Business Day

Power mixed with incompeten­ce at the top is a toxic impediment to all progress

- MARK BARNES Barnes is CEO of the Post Office. ● twitter: @mark_barnes56

Irecently heard both Jack Ma (Alibaba) and Uri Levine (Waze) extol the virtues of failure. Failure is the new success. If you’d like to test the failure temperatur­e of an organisati­on, look at its risk register. Where failure has become a comfort zone, the risk matrix is always red. Everything is always a threat, nothing is worth taking a chance on, however well considered. It is simply better to do nothing than to risk doing something.

In the more serious cases of corporate procrastin­ation, red just doesn’t seem enough. To scare into permanent standstill those still thinking of moving forward, shades of darker red are introduced: crimson, blood.

Of course, there are real risks and identifyin­g them means something can be done about them. But the reds will be found among the ambers and greens in a balanced risk assessment. If all aspects of the business are seen to be at risk, then pack it up already — the whole damn company is at risk. Red risk matrices are sure signs that failure is a refuge and the organisati­on has given up. Change the leaders. No decision will be made unless you Control, Alternate, Delete.

Long before this terminal state is reached, symptoms of impending group failure become obvious. Instead of doing anything, people avoid the risk of failure with excuses explaining why something can’t or hasn’t yet been done. Blaming and complainin­g are the order of the day. Problems are repeated back at you instead of being solved. Accountabi­lity is avoided, and yet it is the root of self-respect.

While sideways delegation only defers, upward delegation is a killer. Blaming someone else starts a chain reaction of deferral that protects the weakest link, which, if you try hard enough, could be you. If people can’t get started, how can they get it wrong? It’s always better to do something than to do nothing.

Competitor­s will be doing things, making mistakes, moving on, stealing your lunch; their success will become another excuse to fail. Trial and error builds institutio­nal knowledge and beats idleness every time. Small, early failures build foundation­s for success.

If failure is already entrenched and expected before you get there, find the highestran­king failures in the organisati­on and fire them.

There is no greater impediment to progress than the toxic mixture of power and incompeten­ce found at the top level of management in failed organisati­ons.

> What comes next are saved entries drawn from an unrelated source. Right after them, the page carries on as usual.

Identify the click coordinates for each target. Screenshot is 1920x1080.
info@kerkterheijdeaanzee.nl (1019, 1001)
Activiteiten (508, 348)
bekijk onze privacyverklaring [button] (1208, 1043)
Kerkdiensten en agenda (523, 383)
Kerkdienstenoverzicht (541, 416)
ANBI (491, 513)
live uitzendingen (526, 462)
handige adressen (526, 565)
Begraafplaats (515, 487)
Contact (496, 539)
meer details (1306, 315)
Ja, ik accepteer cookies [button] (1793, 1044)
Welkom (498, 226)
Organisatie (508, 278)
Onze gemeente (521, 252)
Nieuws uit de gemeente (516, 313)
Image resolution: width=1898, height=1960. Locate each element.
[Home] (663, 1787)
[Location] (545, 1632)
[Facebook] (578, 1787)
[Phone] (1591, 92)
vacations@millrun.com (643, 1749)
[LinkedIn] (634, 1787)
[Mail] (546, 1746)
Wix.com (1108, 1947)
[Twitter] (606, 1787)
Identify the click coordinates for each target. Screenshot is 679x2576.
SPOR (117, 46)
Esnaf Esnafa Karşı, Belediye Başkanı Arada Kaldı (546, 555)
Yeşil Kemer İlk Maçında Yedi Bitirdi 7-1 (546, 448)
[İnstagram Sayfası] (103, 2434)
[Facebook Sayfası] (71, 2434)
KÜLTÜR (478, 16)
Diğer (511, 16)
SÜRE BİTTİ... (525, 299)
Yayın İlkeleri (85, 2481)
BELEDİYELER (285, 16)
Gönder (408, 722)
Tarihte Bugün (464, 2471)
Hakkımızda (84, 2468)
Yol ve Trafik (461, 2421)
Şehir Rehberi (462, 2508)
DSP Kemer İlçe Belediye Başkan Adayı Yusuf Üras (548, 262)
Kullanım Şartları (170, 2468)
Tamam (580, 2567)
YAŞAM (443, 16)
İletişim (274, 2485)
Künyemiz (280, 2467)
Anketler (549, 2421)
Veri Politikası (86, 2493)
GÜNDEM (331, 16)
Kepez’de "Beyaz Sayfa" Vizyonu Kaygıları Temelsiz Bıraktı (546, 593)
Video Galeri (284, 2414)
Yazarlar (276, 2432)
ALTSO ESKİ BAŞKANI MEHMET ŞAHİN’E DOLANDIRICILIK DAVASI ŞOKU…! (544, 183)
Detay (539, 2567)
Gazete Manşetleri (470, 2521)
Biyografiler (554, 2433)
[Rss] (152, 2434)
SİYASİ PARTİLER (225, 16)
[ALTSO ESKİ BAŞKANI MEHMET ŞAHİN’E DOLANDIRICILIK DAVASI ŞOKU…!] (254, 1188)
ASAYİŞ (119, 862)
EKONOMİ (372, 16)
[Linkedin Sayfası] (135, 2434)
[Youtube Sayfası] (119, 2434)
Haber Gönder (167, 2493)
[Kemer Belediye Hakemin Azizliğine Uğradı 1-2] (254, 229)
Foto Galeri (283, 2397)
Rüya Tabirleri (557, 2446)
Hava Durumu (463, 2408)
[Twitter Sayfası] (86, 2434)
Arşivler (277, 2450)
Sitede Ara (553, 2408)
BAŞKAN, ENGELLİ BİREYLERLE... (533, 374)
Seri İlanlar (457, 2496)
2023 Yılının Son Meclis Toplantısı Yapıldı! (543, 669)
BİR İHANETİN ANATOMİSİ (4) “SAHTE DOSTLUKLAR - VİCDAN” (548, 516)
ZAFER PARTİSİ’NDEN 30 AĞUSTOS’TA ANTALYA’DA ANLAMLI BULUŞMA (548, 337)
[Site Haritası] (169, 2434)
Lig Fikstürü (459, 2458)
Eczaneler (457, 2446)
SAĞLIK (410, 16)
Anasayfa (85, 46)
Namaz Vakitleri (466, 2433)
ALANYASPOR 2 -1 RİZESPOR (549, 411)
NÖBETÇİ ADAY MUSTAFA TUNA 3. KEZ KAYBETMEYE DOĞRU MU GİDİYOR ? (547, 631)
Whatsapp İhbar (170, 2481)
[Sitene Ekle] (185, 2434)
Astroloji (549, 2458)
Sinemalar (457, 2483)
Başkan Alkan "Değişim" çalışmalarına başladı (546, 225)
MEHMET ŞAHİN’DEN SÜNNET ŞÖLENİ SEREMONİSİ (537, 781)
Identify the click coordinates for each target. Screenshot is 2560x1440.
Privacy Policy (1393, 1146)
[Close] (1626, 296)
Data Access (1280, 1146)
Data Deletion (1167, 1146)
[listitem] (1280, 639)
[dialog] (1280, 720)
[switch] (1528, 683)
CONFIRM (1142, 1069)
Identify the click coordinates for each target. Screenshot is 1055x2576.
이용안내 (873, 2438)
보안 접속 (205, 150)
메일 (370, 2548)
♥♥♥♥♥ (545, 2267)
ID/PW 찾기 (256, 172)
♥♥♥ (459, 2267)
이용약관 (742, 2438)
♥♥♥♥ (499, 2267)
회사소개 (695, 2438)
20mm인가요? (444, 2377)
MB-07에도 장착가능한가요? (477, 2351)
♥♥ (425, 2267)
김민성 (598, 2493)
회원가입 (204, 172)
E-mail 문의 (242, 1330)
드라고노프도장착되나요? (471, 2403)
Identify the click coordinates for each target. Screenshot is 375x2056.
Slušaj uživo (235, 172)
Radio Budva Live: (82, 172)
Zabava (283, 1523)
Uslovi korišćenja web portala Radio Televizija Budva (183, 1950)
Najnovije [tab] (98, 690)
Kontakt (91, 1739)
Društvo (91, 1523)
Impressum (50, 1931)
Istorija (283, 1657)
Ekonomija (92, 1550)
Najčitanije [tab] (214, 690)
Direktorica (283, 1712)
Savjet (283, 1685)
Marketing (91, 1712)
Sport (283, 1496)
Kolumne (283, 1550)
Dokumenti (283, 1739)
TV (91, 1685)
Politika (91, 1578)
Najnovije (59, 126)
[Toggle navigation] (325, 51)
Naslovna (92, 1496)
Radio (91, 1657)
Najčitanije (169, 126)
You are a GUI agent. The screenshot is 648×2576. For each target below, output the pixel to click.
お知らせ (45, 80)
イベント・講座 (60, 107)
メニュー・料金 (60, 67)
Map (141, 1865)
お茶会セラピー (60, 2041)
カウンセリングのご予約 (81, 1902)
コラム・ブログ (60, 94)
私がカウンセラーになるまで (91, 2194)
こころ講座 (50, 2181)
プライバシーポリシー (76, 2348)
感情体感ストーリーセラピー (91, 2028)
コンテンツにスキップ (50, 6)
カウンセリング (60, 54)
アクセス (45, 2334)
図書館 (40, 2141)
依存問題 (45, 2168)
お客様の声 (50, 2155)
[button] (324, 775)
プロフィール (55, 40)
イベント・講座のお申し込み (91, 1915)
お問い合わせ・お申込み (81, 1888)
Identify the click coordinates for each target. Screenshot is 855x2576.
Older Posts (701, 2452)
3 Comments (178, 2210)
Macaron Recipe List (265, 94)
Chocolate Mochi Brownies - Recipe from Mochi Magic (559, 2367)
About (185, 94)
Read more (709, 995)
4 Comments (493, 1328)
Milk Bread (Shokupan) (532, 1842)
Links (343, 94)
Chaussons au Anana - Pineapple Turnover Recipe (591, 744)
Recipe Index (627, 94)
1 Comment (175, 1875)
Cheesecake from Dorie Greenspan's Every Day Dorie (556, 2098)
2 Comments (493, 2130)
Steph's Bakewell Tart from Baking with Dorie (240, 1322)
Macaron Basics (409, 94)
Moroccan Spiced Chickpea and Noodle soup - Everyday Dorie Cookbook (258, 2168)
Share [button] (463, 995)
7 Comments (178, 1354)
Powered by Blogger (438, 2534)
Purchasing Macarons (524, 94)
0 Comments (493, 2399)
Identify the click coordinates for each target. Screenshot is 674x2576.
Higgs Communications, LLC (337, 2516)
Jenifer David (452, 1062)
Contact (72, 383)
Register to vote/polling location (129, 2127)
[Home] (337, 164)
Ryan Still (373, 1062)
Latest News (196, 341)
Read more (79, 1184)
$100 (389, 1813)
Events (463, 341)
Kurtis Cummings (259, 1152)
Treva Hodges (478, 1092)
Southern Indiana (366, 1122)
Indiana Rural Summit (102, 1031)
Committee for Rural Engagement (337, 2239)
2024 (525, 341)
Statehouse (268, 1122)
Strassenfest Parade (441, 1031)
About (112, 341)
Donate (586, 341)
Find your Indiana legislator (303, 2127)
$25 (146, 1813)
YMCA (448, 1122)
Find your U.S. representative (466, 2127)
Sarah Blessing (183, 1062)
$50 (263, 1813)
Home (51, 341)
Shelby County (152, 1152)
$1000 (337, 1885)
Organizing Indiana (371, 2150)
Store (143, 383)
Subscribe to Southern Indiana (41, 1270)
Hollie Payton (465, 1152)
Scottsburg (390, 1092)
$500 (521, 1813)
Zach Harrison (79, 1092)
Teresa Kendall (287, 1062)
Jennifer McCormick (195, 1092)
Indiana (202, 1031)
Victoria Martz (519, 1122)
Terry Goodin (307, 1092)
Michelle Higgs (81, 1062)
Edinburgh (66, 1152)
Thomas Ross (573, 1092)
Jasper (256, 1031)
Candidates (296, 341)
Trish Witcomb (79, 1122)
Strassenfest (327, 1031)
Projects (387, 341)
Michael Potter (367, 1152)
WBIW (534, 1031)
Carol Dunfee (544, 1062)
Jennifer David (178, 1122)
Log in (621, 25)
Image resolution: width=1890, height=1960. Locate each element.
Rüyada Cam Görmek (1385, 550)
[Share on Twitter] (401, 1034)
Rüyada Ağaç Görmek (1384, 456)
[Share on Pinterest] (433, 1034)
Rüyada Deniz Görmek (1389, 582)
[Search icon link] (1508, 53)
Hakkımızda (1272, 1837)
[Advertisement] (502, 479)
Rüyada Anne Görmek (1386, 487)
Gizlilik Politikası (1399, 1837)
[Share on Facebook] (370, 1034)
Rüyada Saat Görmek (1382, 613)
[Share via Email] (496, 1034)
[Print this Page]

Incompeten­t leaders, ordained with power, suppress any initiative below them. These thugs live in fear that they will be found out and displaced. If they are tolerated, they will destroy the company.

Only once you have scraped the mould off the cream can you hope to release the engine room of people who operate at escape velocity to get you out of the orbit of failure. Any boundaries (silos) and just about any hierarchic­al diagram I’ve ever seen should be scrapped. The problem simply cannot be passed over the wall, because there isn’t one. “I’ve sent an e-mail” is not a job done.

Getting things done requires everyone to know what their role is and everyone to be in the room when progress is being discussed. Output must be the judge, not intention, and the team must be integrated and have common purpose. Once on the sports field, trying to score, the team captain has very little to say beyond encouragem­ent and congratula­tions. The culture has to be changed to replace the habit of failure with the habit of success. It happens incrementa­lly, not by dictate. The people doing their homework on time must be rewarded, as must those who exercise judgment or take initiative, at all levels. The promise of economic prosperity and respect must outweigh the risk of ridicule.

No matter how hard business leaders try or how well they lead or reward, rotten apples cannot be cured by simply throwing more good ones into the basket — the bad apples should be taken out first. The detractors must go, the fiefdoms must be destroyed, the camps must be taken down.

If bosses get it right, it will be the culture of the organisati­on that does the hiring and firing, not the human resources policies and not the CEO.